Closed qihang720 closed 10 months ago

qihang720 commented 10 months ago

python benchmark.py -m llama_7b --batch_size "8" --mode plugin --input_output_len '2048,2048' --csv --max_input_len 2048 --max_output_len 2048

log error: [TRT-LLM] [E] Exception CUDA out of memory. Tried to allocate 512.00 MiB. GPU 0 has a total capacty of 44.35 GiB of which 147.88 MiB is free. Process 1107750 has 44.16 GiB memory in use. Of the allocated memory 12.00 GiB is allocated by PyTorch, and 983.50 KiB is reserved by PyTorch but unallocated. If reserved but unallocated memory is large try setting max_split_size_mb to avoid fragmentation. See documentation for Memory Management and PYTORCH_CUDA_ALLOC_CONF caught while allocating memory; skipping (8, 2048, 2048)

A40 is 46GB memory, I think it's enough to support to 8 batchsize for llama-7b.

And can you tell me how to estimate the memory using in defferent batchsize of differnet models, like 7b model, the weight have to cost how much memory, and if input_output_length is 2k/2k, every batchsize should cost how much memory?

77h2l commented 10 months ago

meets the same issue on singe A10 when input/output length exceeds the recommend default value, it seems trt-llm did not optimize well under the long-sequence scene btw, do you know how to calculate the precise qps value under this benchmark script, thx

xuwei320 commented 10 months ago

try paged_kv_cache option

qihang720 commented 10 months ago

meets the same issue on singe A10 when input/output length exceeds the recommend default value, it seems trt-llm did not optimize well under the long-sequence scene btw, do you know how to calculate the precise qps value under this benchmark script, thx

I thought tokens_per_sec might be the qps value.
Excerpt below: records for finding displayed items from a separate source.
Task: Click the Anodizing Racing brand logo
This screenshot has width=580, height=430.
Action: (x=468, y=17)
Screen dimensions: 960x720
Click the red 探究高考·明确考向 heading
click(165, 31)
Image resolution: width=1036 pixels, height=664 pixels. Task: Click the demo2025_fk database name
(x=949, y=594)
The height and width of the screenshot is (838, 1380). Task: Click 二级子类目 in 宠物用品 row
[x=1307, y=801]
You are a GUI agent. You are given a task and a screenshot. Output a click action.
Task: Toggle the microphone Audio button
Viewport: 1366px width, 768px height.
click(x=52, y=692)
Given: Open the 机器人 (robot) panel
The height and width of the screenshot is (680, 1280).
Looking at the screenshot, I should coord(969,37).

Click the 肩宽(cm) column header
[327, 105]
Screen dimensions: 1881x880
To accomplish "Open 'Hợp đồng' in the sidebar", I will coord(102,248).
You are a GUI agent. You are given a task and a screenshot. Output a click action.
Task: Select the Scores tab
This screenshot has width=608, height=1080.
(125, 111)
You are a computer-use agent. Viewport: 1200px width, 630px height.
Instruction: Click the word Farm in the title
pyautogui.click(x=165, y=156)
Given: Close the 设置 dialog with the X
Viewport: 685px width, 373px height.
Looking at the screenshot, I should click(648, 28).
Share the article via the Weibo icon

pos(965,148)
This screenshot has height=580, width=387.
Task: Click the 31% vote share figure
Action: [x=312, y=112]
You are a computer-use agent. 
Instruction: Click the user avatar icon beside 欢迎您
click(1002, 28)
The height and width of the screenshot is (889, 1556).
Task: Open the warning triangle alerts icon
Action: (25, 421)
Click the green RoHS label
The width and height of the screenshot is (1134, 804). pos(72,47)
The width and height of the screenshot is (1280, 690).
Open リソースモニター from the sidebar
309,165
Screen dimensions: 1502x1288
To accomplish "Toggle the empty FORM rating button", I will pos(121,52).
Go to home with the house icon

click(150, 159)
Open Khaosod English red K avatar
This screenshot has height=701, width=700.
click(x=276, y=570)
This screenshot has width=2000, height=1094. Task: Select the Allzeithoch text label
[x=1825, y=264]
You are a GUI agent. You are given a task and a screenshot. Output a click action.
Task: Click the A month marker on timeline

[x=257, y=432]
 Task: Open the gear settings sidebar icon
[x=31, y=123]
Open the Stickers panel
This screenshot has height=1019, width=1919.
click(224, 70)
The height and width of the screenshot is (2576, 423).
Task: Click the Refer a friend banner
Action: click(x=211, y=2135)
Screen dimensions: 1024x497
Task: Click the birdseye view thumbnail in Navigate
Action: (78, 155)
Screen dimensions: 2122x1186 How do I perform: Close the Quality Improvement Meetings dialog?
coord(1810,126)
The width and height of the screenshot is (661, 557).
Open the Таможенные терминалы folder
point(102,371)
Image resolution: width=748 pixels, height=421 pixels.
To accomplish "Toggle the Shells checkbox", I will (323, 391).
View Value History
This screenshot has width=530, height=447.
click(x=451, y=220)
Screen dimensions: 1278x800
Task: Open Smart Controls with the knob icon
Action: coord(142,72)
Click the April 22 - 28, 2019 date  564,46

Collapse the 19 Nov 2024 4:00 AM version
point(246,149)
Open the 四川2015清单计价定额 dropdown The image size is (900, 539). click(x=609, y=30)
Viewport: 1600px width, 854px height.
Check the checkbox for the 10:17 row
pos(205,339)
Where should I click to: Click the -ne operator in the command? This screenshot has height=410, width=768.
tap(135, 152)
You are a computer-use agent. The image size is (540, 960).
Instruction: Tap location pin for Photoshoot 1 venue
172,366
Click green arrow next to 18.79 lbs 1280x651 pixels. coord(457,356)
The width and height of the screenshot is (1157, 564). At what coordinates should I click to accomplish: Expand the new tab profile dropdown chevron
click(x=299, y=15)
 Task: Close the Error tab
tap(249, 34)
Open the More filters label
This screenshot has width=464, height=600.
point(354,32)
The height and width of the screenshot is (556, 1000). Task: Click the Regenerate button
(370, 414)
jdemouth-nvidia commented 10 months ago

In terms of memory consumption, you can expect that Llama 7B will take 14GB for the weights (7B and each one is 2 bytes). The KV cache, when it's not set to paged KV cache, should take

8 (batch size) x 2 (K and V) x 4,096 (max seqlen) x 32 (layers) x 32 (heads) x 128 (hidden size) x 2B (per element) = 16GB.

In total, that's nearly 32GB for TensorRT-LLM, if PyTorch reserves 12GB as the error message seems to imply, we are getting very close to the 44GB mentions in the error message. No?

qihang720 commented 10 months ago

yes, it's nearly 44GB in total, and 32GB for tensorrt-llm is the same as my understanding. So why does pytorch reserves 12GB?

juney-nvidia commented 10 months ago

allocated by PyTorch

There might be some under-the-hood behavior of PyTorch to allocate the additional memory. BTW, if you want to do perf benchmark, it is suggested to try with the C++ benchmark workflow. Can you try with it to measure the performance and memory consumption?

June

wm2012011492 commented 10 months ago

Hi @qihang720 Could you specify the --max_batch_sizeas well? I can benchmark llama_7b with bs=8 and input/output_len=2048, which takes 34.78GB. python benchmark.py -m llama_7b --batch_size "8" --mode plugin --input_output_len '2048,2048' --csv --max_input_len 2048 --max_output_len 2048 --max_batch_size 32 model_name,world_size,num_heads,num_kv_heads,num_layers,hidden_size,vocab_size,precision,batch_size,input_length,output_length,gpu_peak_mem(gb),build_time(s),tokens_per_sec,percentile95(ms),percentile99(ms),latency(ms),compute_cap llama_7b,1,32,32,32,4096,32000,float16,8,2048,2048,34.78,29.17,161.64,101385.156,101385.156,101359.884,sm86

jdemouth-nvidia commented 10 months ago

I see that @litaotju is assigned on this issue. His analysis has concluded that it’s not a bug. Quoting him:

Tracing down to TRT memory allocation. TRT needs at least 4 big block to hold the internal Tensors for decoder block.

hidden_states before qkv_gemm = MAX_BS x MAX_IN_SEQ x HIDDEN = 128x 2048x 4096 x 2 = 2147483648

qkv gemm output = MAX_BS x MAX_INP_LEN x HIDDEN x 3 (QKV) = 128 x 2048 x 4096 x 3 x 2 bytes (fp16) = 6442450944

mlp 1st FC out = MAX_BS x MAX_INP_LEN x inter size = 128 x 2048 x 11008 x 2 = 5771362304

mlp activation out (assume not fused in plugin mode) = 1st FC out = 5771362304

In this case, the memory consumption is correct, and no bugs. And the "activation" memory handled by TRT is always computed by max shape, like the max batch size 128, even though, user requests to use bs = 8 in the runtime.

If user build the engine with max bs == 8, then the activation memory allocated by TRT can be reduced by 128/8 = 16x, which is about 1GB.